La presse et la littérature s'emparent de ce thème. Ces crimes fascinent les contemporains et s'ancrent dans leur imaginaire. On retrouve le vitriol dans deux nouvelles de Guy de Maupassant, d'abord publiées en feuilleton, Jadis (1880) et Pétition d'un viveur malgré lui (1882) . Le motif de la vengeance au vitriol est développé dans plusieurs romans comme Son Altesse l'amour. Drame parisien, de Xavier de Montépin (1881), Brune et blonde, de Pierre Decourcelle (1893-1894) ou Histoire d'un baiser d'Albert Cim (1894)[Sa 4]. Émile Zola prévoit d'abord que l'héroïne de L'Assommoir (1877), Gervaise Macquart, vitriole Lantier et sa maîtresse. Il y renonce parce qu'il trouve cet épisode trop mélodramatique[3].

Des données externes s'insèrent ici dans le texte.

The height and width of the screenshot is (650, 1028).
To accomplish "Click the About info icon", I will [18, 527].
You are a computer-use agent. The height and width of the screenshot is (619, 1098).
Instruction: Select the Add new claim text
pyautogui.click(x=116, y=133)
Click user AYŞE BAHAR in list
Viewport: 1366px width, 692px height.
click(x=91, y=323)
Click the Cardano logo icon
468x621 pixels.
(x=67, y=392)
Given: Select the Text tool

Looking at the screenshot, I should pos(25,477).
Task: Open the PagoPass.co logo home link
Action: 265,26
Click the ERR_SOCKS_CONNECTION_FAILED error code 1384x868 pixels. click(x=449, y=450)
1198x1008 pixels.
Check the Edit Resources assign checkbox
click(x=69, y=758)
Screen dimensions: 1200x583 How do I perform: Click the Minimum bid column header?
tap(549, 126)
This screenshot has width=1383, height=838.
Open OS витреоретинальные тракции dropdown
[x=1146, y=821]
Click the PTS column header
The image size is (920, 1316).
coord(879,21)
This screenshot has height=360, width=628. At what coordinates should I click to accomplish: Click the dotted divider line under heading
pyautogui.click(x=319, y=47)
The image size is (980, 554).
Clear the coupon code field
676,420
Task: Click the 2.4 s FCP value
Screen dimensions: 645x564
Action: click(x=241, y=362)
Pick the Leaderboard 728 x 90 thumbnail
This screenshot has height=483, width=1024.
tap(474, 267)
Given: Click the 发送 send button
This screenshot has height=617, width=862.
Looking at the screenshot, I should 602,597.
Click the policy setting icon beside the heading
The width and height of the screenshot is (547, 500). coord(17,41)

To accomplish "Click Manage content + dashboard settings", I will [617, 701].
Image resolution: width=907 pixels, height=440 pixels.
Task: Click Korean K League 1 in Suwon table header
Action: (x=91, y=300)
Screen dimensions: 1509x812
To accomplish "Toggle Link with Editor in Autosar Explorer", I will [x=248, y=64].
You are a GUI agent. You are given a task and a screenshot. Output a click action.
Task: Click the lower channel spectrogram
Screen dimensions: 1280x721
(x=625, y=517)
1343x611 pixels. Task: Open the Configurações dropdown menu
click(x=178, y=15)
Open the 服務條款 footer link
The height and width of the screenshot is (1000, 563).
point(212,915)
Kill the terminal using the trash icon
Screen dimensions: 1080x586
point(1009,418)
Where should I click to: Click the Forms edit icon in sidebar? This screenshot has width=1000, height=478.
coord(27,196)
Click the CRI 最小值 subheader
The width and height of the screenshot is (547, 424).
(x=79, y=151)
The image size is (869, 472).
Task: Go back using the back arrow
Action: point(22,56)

À partir de 1900, le nombre de vitriolages baisse, passant à une trentaine par décennie et l'intérêt semble s'émousser : le vitriolage devient démodé, même s'il reste un thème littéraire. Ce reflux continue tout au long du XXe siècle et les affaires de vitriolage, en Europe, deviennent très rares[Sa 5].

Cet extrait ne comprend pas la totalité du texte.